Personajes principales

  • MONTRESOR: Capaz y particular de personalidad. Tiene espíritu de negativo y todo lo que se da lo cumple.
  • FORTUNATO: Siempre ejercía burlas hacia Montresor , dominante y seguro de si mismo.

Personajes secundarios

  • LUCHRESI: Profesional en vinos y quien se niega a acompañar a Montresor a llevar a acabo sus proyectos macabros.

Sinopsis o corto resumen

El cuento narra el asesinato que comete un hombre llamado Montresor, que quería vengarse de Fortunato, un hombre que lo había insultado ya varias oportunidades y no quería aguantar otro insulto mas.

El asesinato fue premeditado durante un extenso tiempo por Montresor y es realizado en el carnaval, Fortunato iba vestido de payaso cuando está con Montresor, y él le dice que si lo ayuda a comprender si un barril de amontillado que están por venderle es verídica.

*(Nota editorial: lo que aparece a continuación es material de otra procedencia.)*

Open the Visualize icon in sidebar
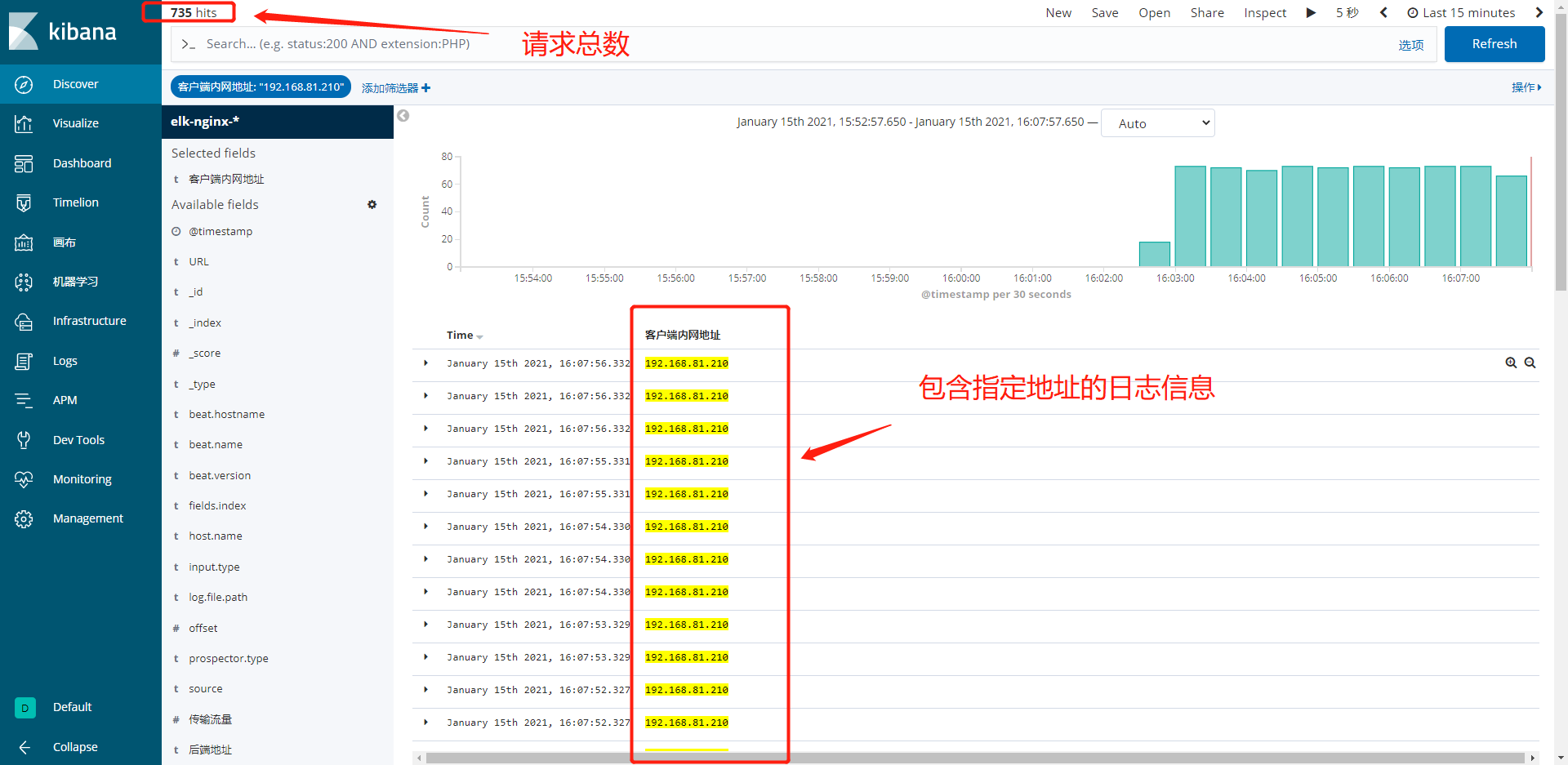Screen dimensions: 1568x765 pyautogui.click(x=24, y=123)
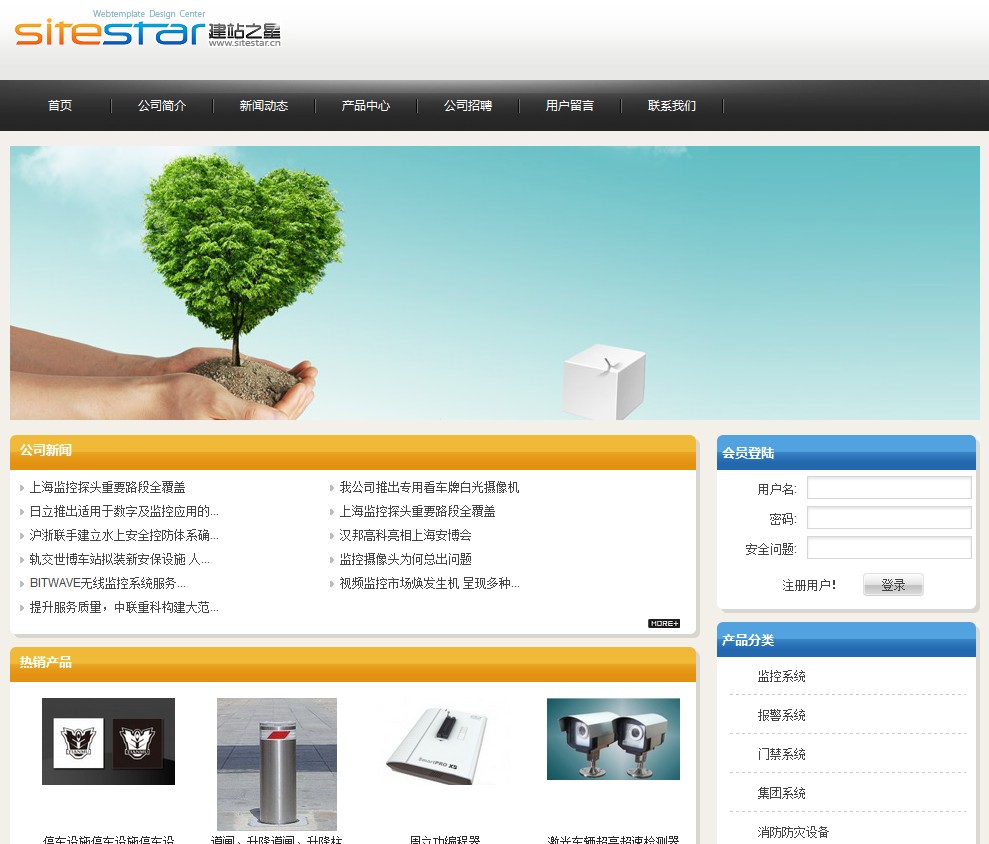
Task: Click the twin security cameras product thumbnail
Action: coord(613,739)
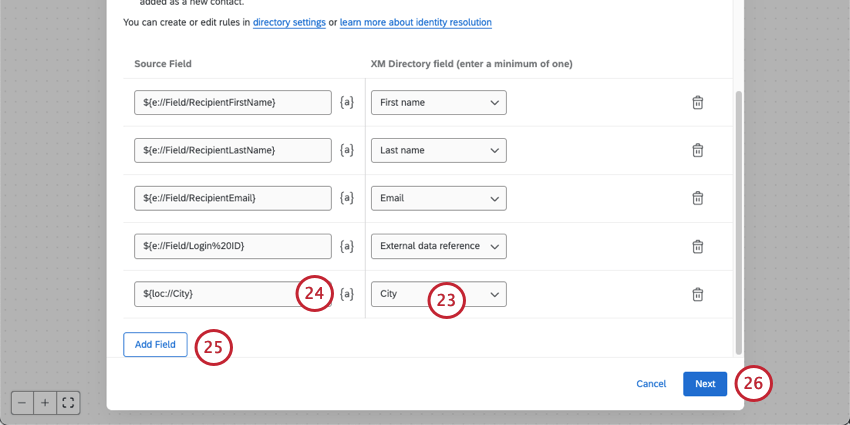
Task: Open the directory settings link
Action: (289, 22)
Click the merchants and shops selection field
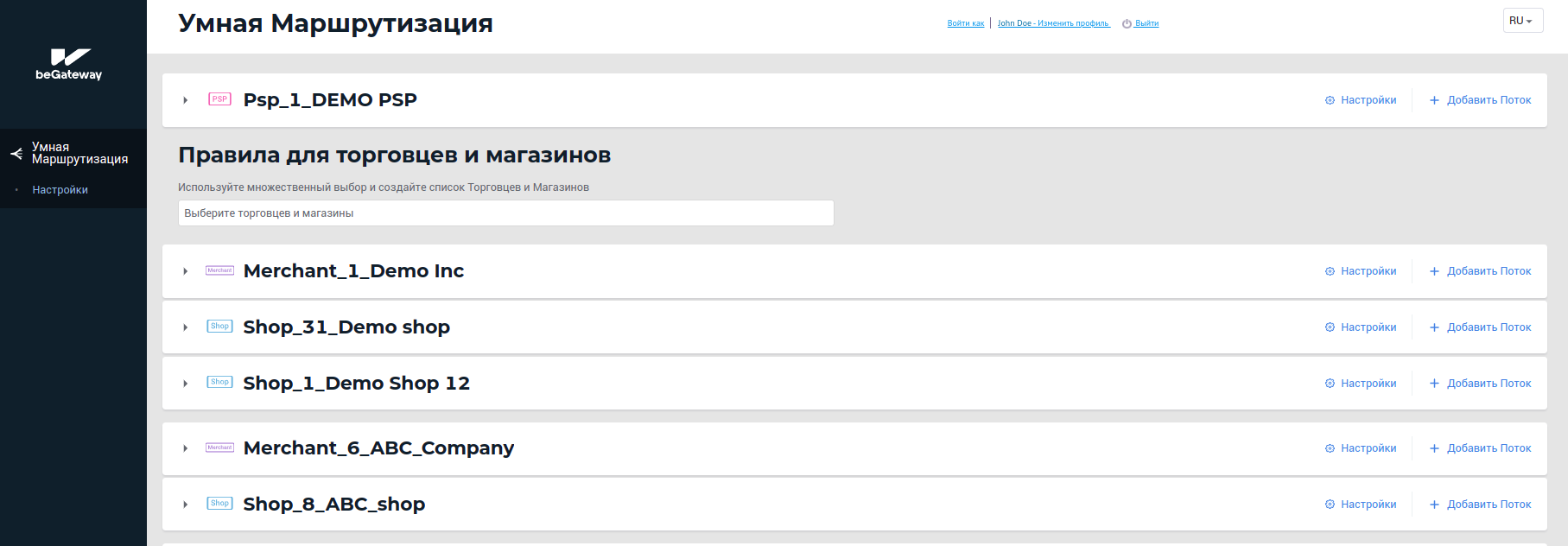This screenshot has width=1568, height=546. [505, 213]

Montresor transporta engañado a Fortunato a unas catacumbas y lo embriaga y dada a la humedad de las catacumbas la salud de Fortunato que aparentemente tenía una tos empeora cada vez más.

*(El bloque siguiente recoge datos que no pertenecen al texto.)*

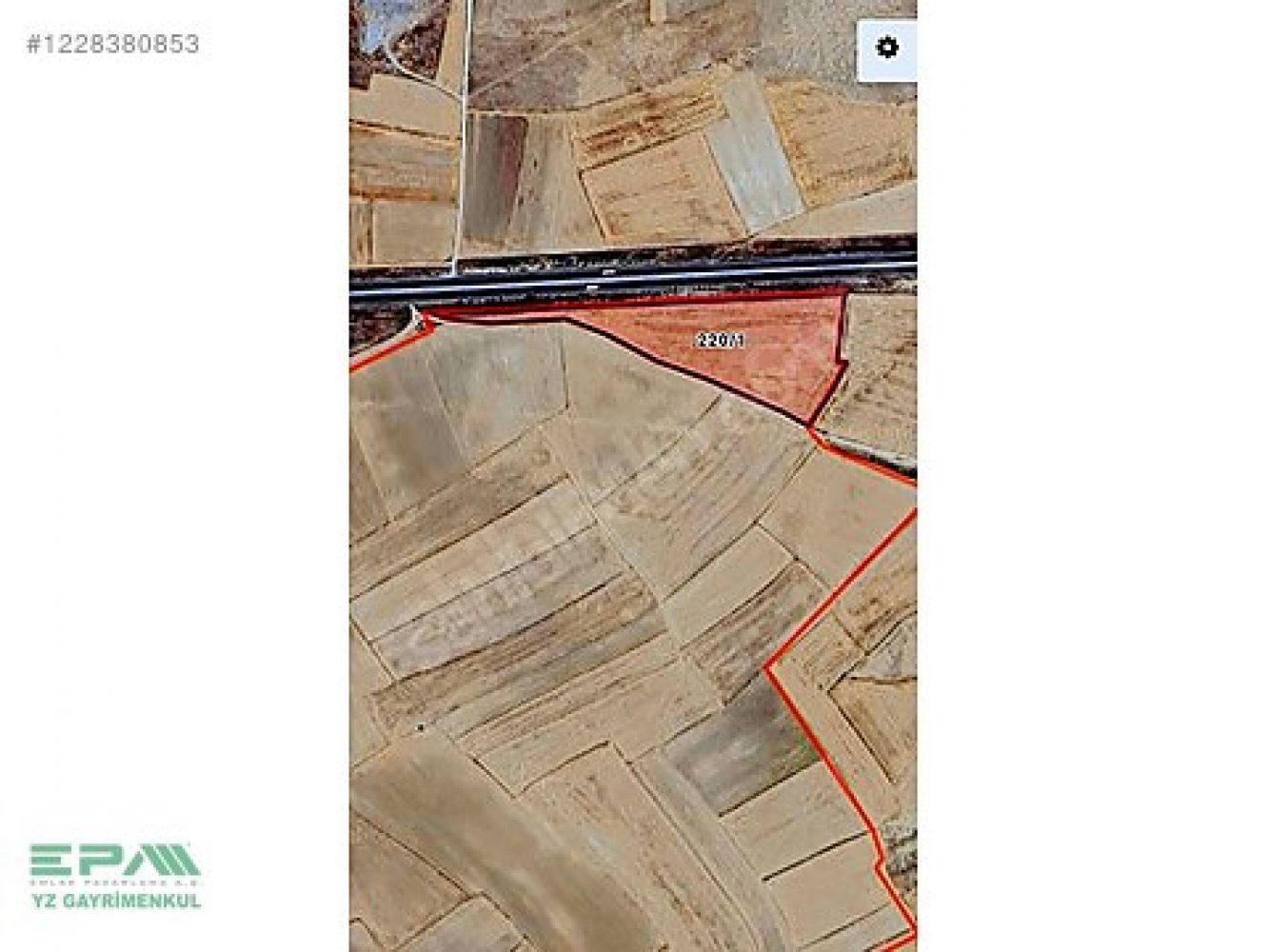Click the southern vertex of parcel 220/1
Viewport: 1269px width, 952px height.
[811, 423]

Montresor encadena a Fortunato y pone una pared para que Fortunato muera y no consigua salir de las catacumbas jamás.

Resumen en vídeo

Este es un comprendio corto de la obra o cuento El barril de amontillado.

Análisis de la obra

«El barril de amontillado» está dentro de los cuentos de la etapa final en la vida de Poe (1846), escrito sólo poco tiempo antes del inicio de su ocaso definitivo, marcado por la desaparición de su mujer, Virginia Clemm, en enero de 1847.

Aspectos fundamentales

Una primera lectura de «El barril de amontillado» ya nos revela dos puntos fundamentales. El primero, su perfección narrativa: el constructor en ese momento era dueño de todas las utilidades y resortes de su oficio; el segundo, que había culminado en él un riguroso avance de infortunio primordial y degradación moral, más allá de que esto último, evidentemente, no iba en menoscabo de la excelencia artística, sino más bien al contrario.

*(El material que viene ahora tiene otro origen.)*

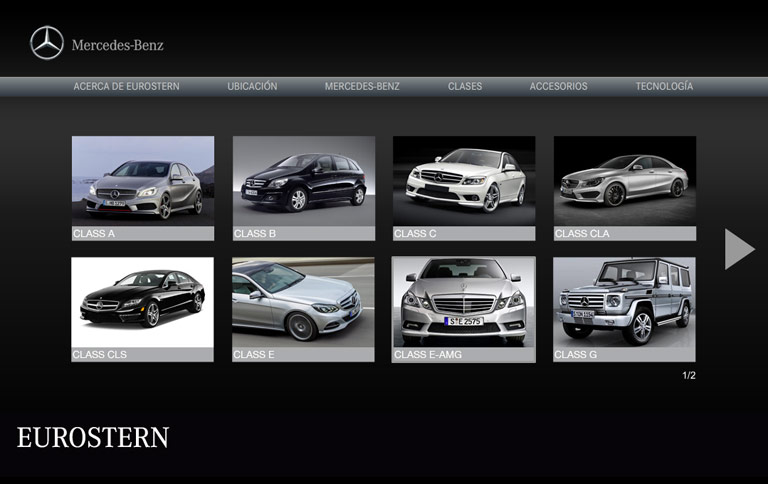Select the black Class CLS thumbnail
The image size is (768, 484).
point(143,302)
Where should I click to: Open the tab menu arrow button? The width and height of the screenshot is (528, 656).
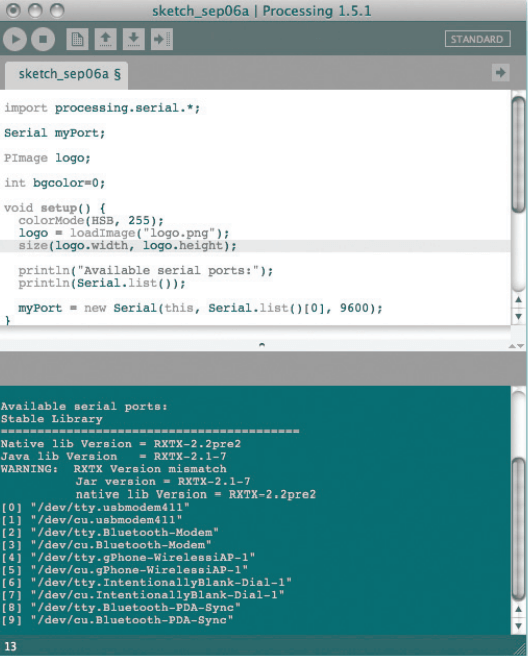(x=500, y=73)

¿De que trata la historia?

Es la crónica de una horrible venganza, si es que alguna no es así. ¿Qué pudo mover al constructor a su composición? Nos encontramos, desde luego, a años luz del jóven increíble que había escrito vaporosos poemas románticos en los que retrataba un mundo ideal de palacios contentos y bellísimas heroínas ultraterrenas. La maligna sabiduría, el humor negro, la punzante ironía, y hasta el sadismo gratis en la conducta del vengador Montresor, revelarían en su constructor, viable aunque no en todos los casos (pero hemos de tener en cuenta, comentamos, el momento y las ocasiones en que el relato fue escrito), gigantes dosis de mal y frustración mal asimilados, una aguda conciencia de fracaso, así como, acaso, la intención de dejar al porvenir algún terrorífico mensaje subliminal, y todo bajo un régimen acusadamente alegórico.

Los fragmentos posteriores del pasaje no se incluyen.